◆ ENTRIES SUPPLIED:
::::
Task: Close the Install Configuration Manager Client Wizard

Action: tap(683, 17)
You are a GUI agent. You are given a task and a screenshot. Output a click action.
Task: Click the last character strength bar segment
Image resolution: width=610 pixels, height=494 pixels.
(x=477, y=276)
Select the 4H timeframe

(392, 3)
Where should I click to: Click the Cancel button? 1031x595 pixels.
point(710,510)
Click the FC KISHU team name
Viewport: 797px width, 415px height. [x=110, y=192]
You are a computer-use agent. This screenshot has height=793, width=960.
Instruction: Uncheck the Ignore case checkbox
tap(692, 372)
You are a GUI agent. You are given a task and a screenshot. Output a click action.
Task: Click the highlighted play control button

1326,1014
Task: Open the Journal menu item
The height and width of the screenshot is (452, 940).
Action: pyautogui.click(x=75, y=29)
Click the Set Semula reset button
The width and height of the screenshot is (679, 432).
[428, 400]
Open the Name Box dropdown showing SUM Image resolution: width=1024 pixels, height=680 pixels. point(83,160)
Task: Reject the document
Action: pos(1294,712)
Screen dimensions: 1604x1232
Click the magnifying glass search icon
::::
◆ WHAT TO PRODUCE:
Every entry above needs to be written out again exactly.

◆ ANSWER SECTION:
Task: Close the Install Configuration Manager Client Wizard

Action: tap(683, 17)
You are a GUI agent. You are given a task and a screenshot. Output a click action.
Task: Click the last character strength bar segment
Image resolution: width=610 pixels, height=494 pixels.
(x=477, y=276)
Select the 4H timeframe

(392, 3)
Where should I click to: Click the Cancel button? 1031x595 pixels.
point(710,510)
Click the FC KISHU team name
Viewport: 797px width, 415px height. [x=110, y=192]
You are a computer-use agent. This screenshot has height=793, width=960.
Instruction: Uncheck the Ignore case checkbox
tap(692, 372)
You are a GUI agent. You are given a task and a screenshot. Output a click action.
Task: Click the highlighted play control button

1326,1014
Task: Open the Journal menu item
The height and width of the screenshot is (452, 940).
Action: pyautogui.click(x=75, y=29)
Click the Set Semula reset button
The width and height of the screenshot is (679, 432).
[428, 400]
Open the Name Box dropdown showing SUM Image resolution: width=1024 pixels, height=680 pixels. point(83,160)
Task: Reject the document
Action: pos(1294,712)
Screen dimensions: 1604x1232
Click the magnifying glass search icon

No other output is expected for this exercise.